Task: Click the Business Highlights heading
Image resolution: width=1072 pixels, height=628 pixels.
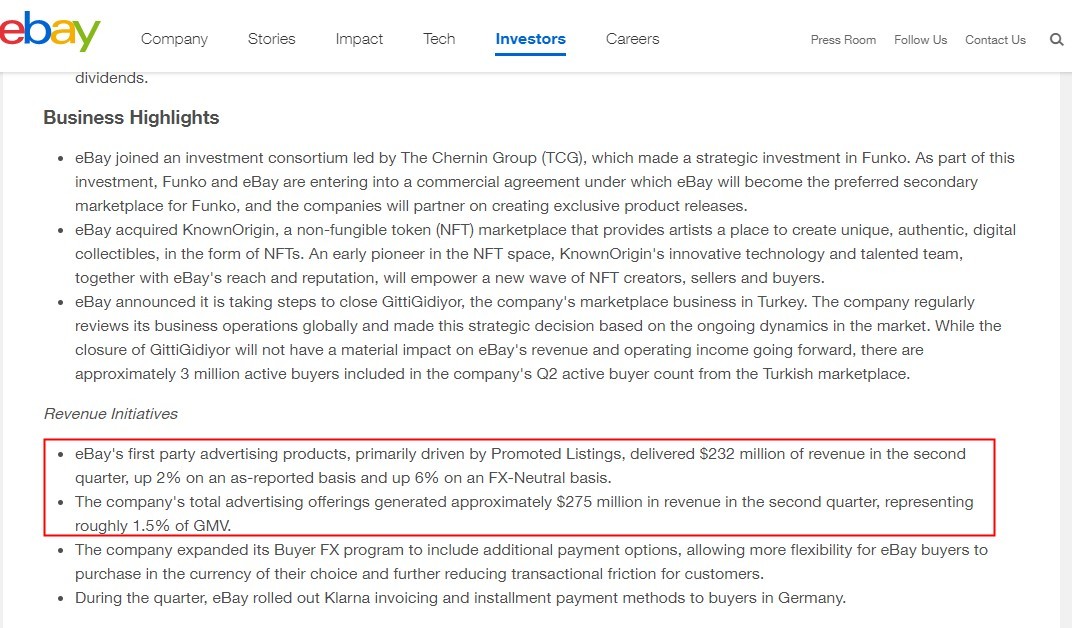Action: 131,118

----------

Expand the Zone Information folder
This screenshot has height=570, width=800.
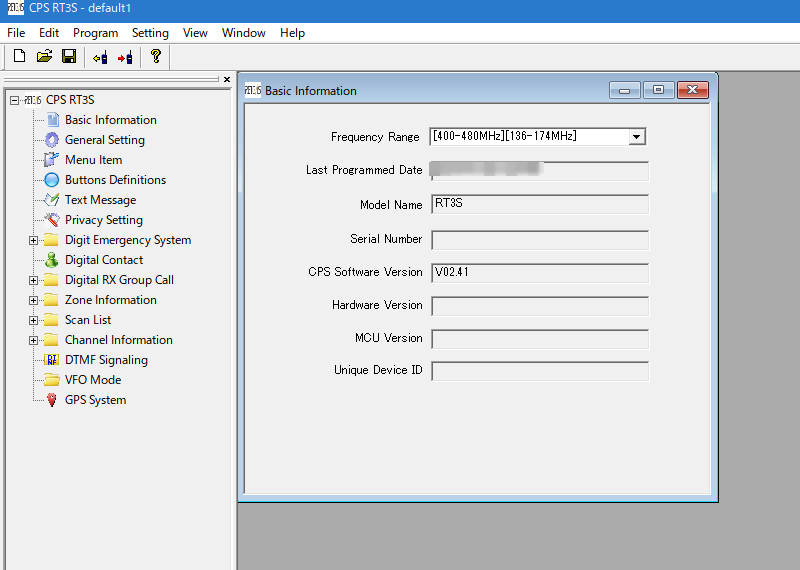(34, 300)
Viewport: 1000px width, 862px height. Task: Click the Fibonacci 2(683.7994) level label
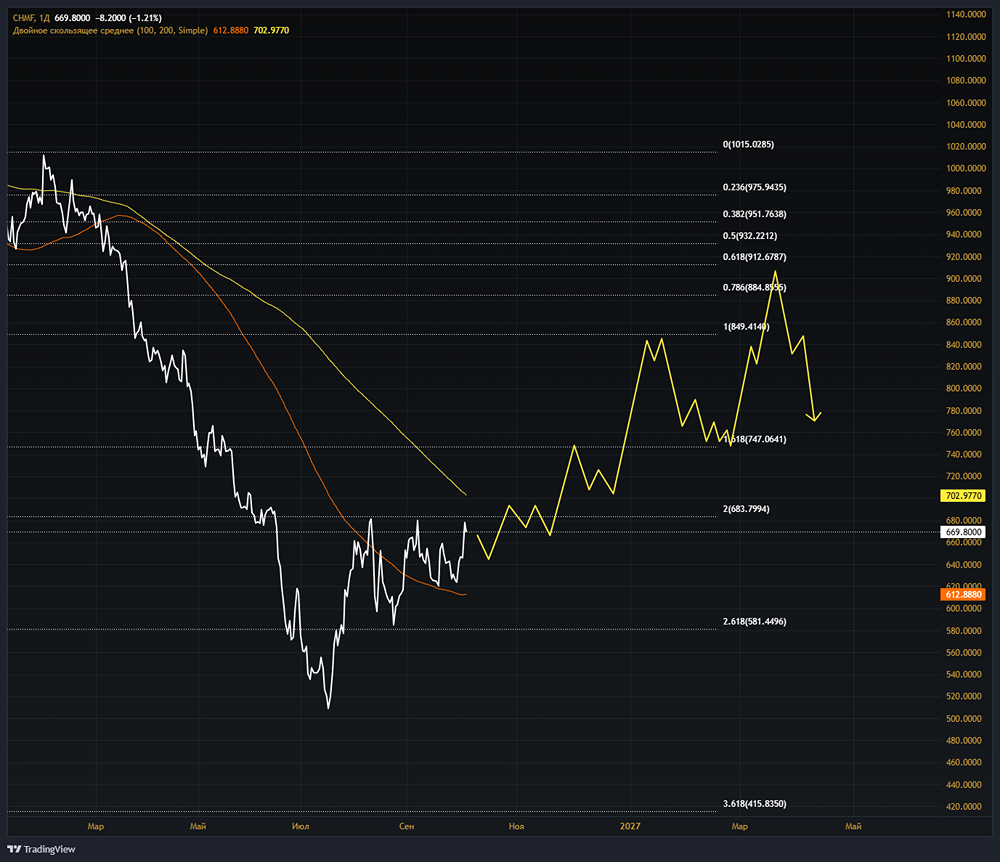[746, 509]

----------

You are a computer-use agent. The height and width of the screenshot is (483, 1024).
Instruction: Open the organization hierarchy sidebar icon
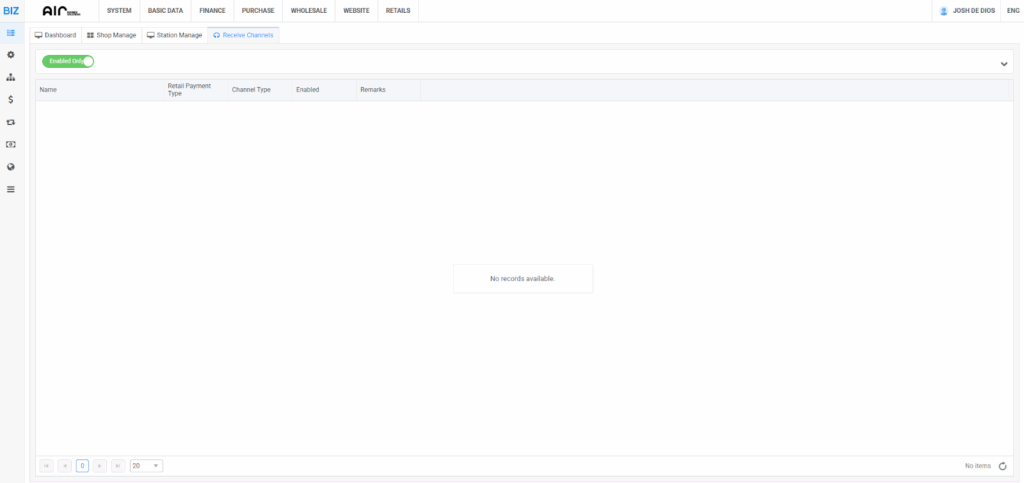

----------

**Work to complete**: Restate word for word the entries above from the line with "You are a computer-use" through the line with "Instruction: Open the", inclusive, leaving out everything else.

**Reply to the exercise**:
You are a computer-use agent. The height and width of the screenshot is (483, 1024).
Instruction: Open the organization hierarchy sidebar icon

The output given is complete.